Your instructions: Take the records below and extract, word for word, the lines from the one containing "Task: Open the" through the final line, inclusive. Omit pictures.

Saved data entries
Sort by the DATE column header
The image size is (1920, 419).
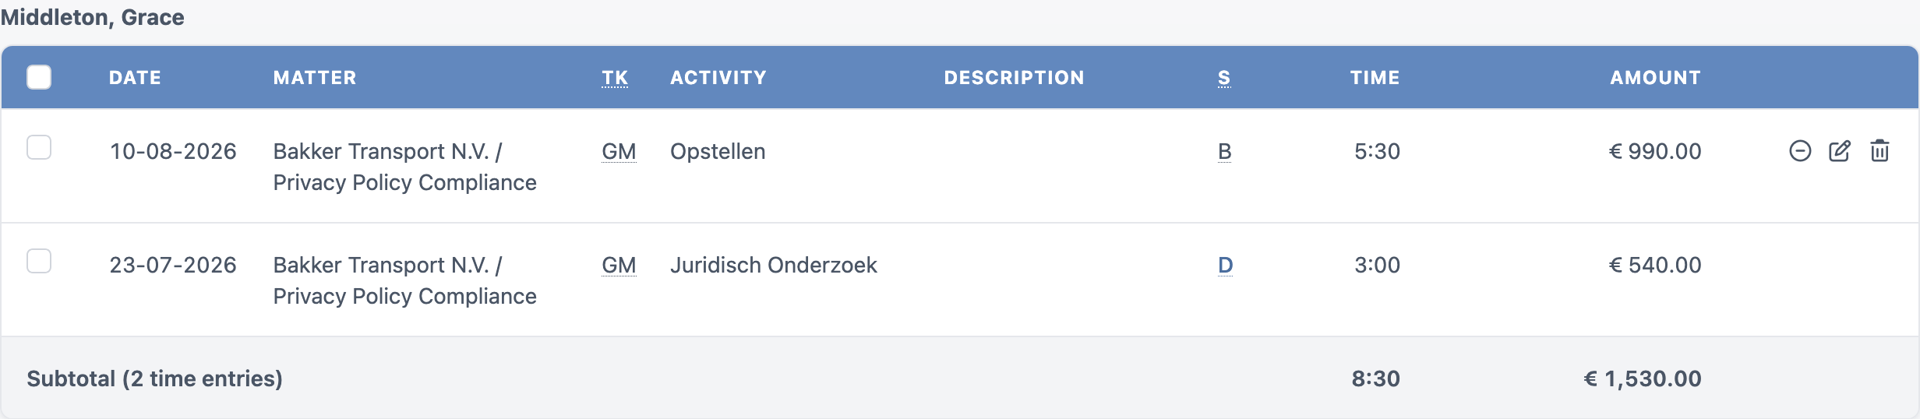click(x=135, y=78)
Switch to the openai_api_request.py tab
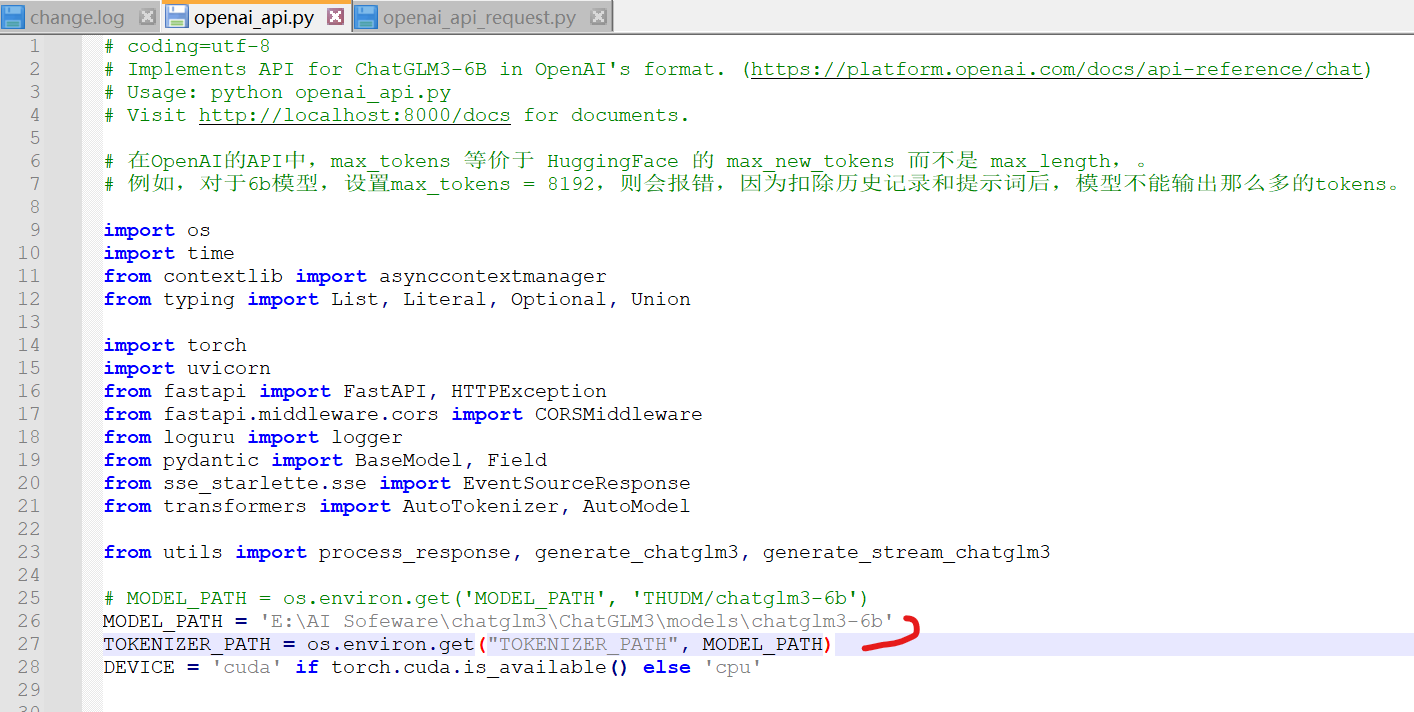 click(x=479, y=18)
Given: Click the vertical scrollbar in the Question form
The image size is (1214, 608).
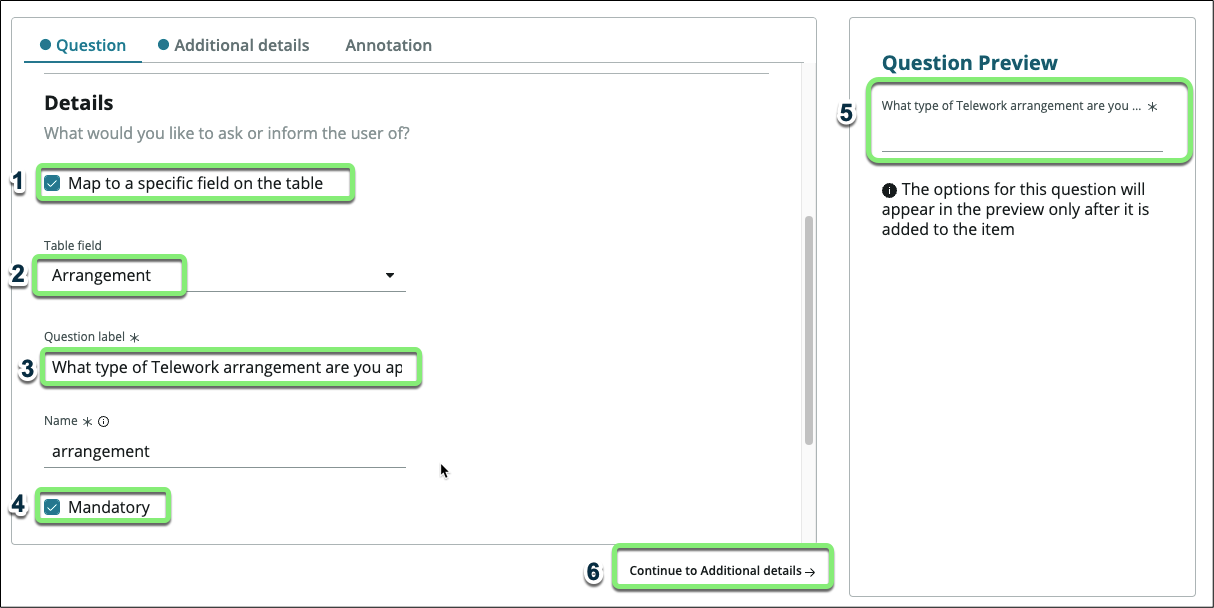Looking at the screenshot, I should [809, 330].
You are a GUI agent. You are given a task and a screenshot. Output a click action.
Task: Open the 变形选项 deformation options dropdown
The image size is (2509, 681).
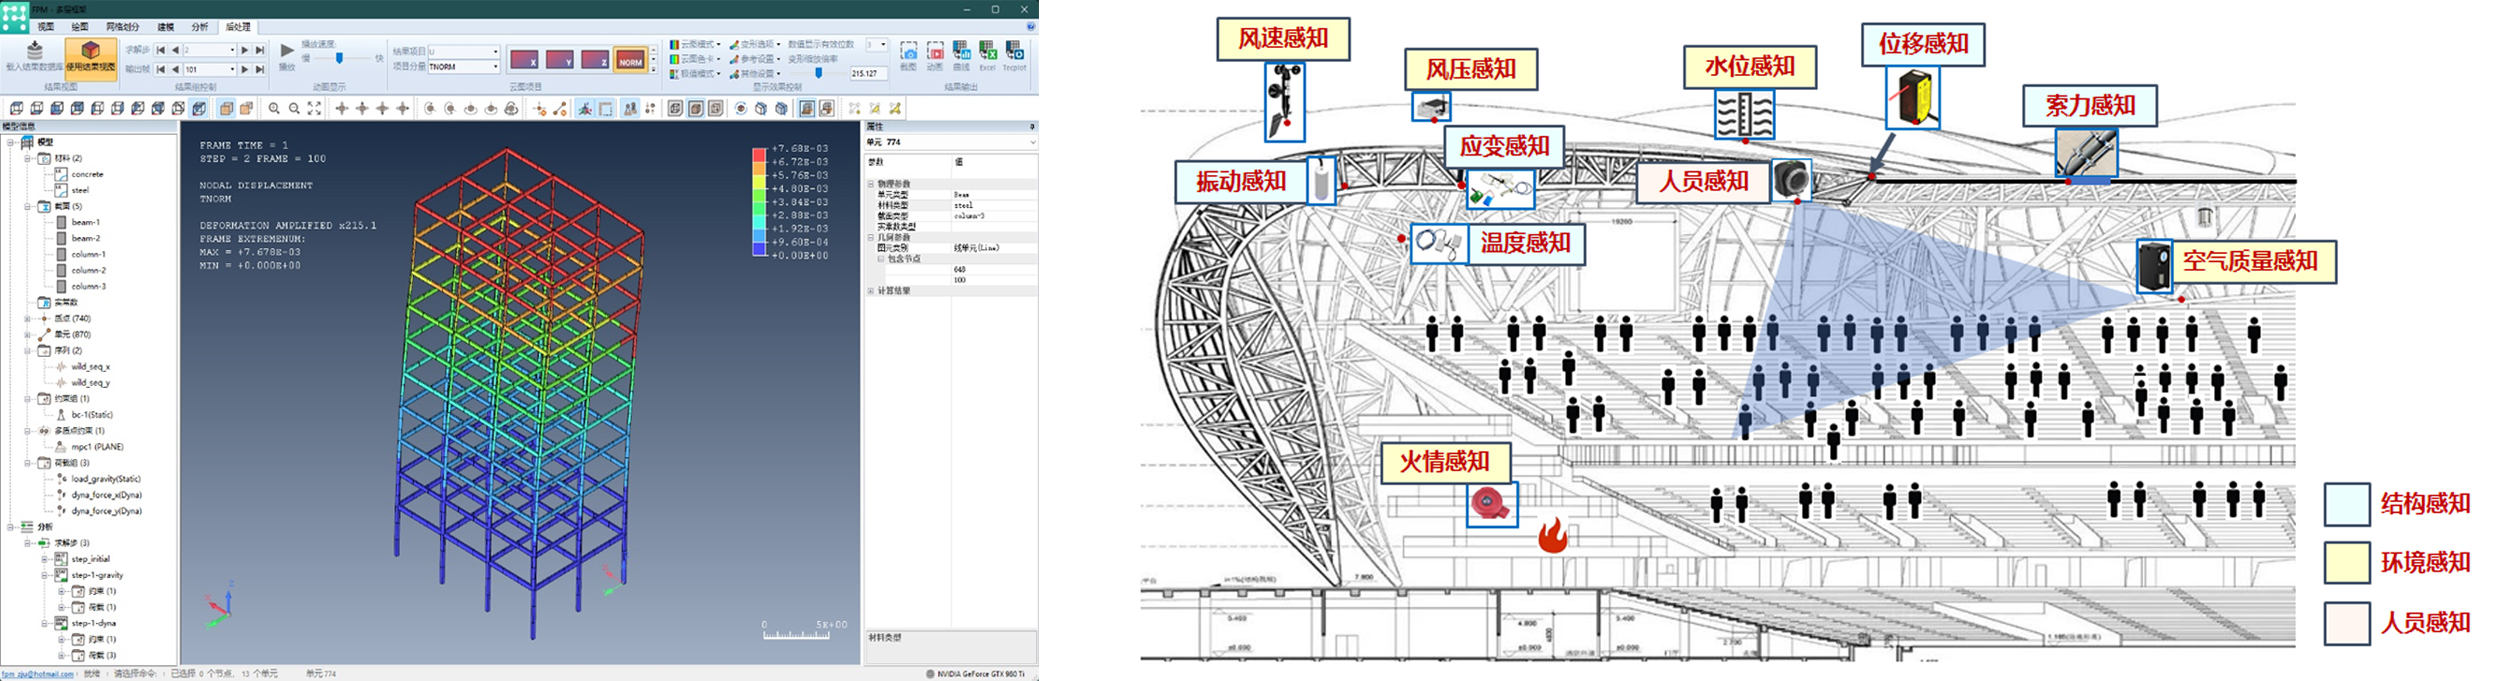coord(756,45)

Written response:
Task: Open the 变形选项 deformation options dropdown
The image size is (2509, 681).
coord(756,45)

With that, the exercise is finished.